＜What’s Edo Culture? Here are some tips for the answer.＞
“EDO” is the former name of Tokyo. In fact, Kyoto was the center of political power based on the emperor in ancient Japan. In 1192, “buke-seiji” (Japanese feudal government headed by a shogun) centered upon the samurai was established, by Minamoto Yoritomo. The administration under the control of samurai is called, “bakufu”. Minamoto Yoritomo established bakufu (Kamakura-Bakufu) in Kamakura. After Osaka-Bakufu, administrated by Toyotomi Hideyoshi, the bakufu returned to Kyoto. In 1603, the new bakufu was established in Edo (present Tokyo) by Tokugawa Ieyasu. Along with Kyoto and Osaka (Kansai region), which were the center of Japanese culture, another Japanese culture was newly born in Edo. Edo-Bakufu (Tokugawa-Bakufu) lasted 265 years, which is said to be the longest years in history, among all the buke (samurai) authorities. The period when the Tokugawa family dominated from the first generation to the 15th, which they are proud of, is called the “Edo period” in Japanese history. Edo used to be the largest city in the world, at that time. How did samurai, or people live their lives back then? How was Tokugawa family’s authority? Let’s discover some historical spots which still remain in Tokyo! We’ll show you some aspects that you don’t know yet!
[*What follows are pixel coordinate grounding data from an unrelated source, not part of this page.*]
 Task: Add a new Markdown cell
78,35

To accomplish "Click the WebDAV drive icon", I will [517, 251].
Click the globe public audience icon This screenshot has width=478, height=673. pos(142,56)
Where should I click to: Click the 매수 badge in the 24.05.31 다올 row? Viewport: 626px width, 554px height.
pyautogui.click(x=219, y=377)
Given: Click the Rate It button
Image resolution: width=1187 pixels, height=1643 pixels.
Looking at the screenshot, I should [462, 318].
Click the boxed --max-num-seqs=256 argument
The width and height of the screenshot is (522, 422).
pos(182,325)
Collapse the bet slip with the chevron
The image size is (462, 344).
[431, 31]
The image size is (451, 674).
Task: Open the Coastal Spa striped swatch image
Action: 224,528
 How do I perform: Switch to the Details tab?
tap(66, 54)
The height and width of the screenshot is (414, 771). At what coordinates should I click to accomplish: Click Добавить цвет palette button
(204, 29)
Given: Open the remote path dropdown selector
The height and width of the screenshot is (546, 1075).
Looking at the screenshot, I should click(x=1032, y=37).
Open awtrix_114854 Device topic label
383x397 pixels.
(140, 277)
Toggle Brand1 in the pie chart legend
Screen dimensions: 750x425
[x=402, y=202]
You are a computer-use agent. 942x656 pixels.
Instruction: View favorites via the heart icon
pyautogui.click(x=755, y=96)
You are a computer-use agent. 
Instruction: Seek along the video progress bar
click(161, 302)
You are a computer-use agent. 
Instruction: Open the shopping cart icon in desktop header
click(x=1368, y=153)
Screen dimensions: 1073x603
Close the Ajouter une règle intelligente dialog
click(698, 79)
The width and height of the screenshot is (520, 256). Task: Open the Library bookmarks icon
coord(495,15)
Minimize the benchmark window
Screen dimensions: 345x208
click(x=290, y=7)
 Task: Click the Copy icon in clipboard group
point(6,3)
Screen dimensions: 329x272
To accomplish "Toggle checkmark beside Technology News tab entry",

▼Kōkyo: Tokyo Imperial Palace (Edo-jō : Edo Castle)http://sankan.kunaicho.go.jp/english/index.html
The residence of the shogun and location of the shogunate turned into Kōkyo: Tokyo Imperial Palace (literally, “Imperial Residence”), in October, 1868. After that, it has continued with Emperor Meiji, the Emperor Taisho, Emperor Showa, and up to the Emperor Heisei today. Kōkyo has been the center of Japanese political power since Edo up to present Tokyo.
【Address】1-1 Chiyoda-ku, Tokyo
Approximately 200m (5 minute walk) from Ote-mon Station (C13a Exit) of each subway line
Approximately 700m (10 minute walk) from Nijuubashi-mae Station (No.6 Exit) of Chiyoda-line of subway
Approximately 1,000m (15 minute walk) from Tokyo Station (Marunouchi North Exit) of the JR
(The source of references・photo references / Kōkyo Official Homepage)
Edo-Tokyo Museum opened its doors on March 28, 1993, as a place to look back over the history and culture of Edo-Tokyo and see into the city of the future. (The source of the references: “Overview” of the website) The building looked over from Ryogoku Station is so characteristic that you can’t miss it!
【Address】1-4-1 Yokoami Sumida-ku, Tokyo
【Tel】03-3626-9974 (main line ※9:00am~5:30pm)
【Open Hours】9:30am~5:30pm (Saturdays: 9:30am~7:30pm)
Please enter before 5:00pm. (Saturdays: ~7:00pm)
※Please leave thirty minutes before it’s closed.
【Holiday】Mondays / the New Year’s Holiday (December 29th ~ January 4th) ※Check more details on the closed day calendar.
【Access】Approximately a 3 minute walk from Ryōgoku Station (Nishi-guchi [West] Exit) of Soubu-line, the JR
Approximately a 1 minute walk from Ryōgoku Station (Edo-Tokyo Museum mae) [A4 Exit] of Oedo-line, the Toei metropolitan subway
▼ Ryōgoku Kokugikan and Sumo Museum
“Ryōgoku Kokugikan・Japan Sumo Association” http://www.sumo.or.jp/en/index
Ryōgoku Kokugikan is a sports hall, where the Grand sumo tournament (Tokyo-basho), which is Japan’s national sport, takes place. There are some facilities in the hall, as below. Also, it provides a Sumo Museum inside the hall, and you can discover the history of sumo, gazing at all the displays such as famous grand champions, yokozuna’s “keshou-mawashi” (an ornamental apron).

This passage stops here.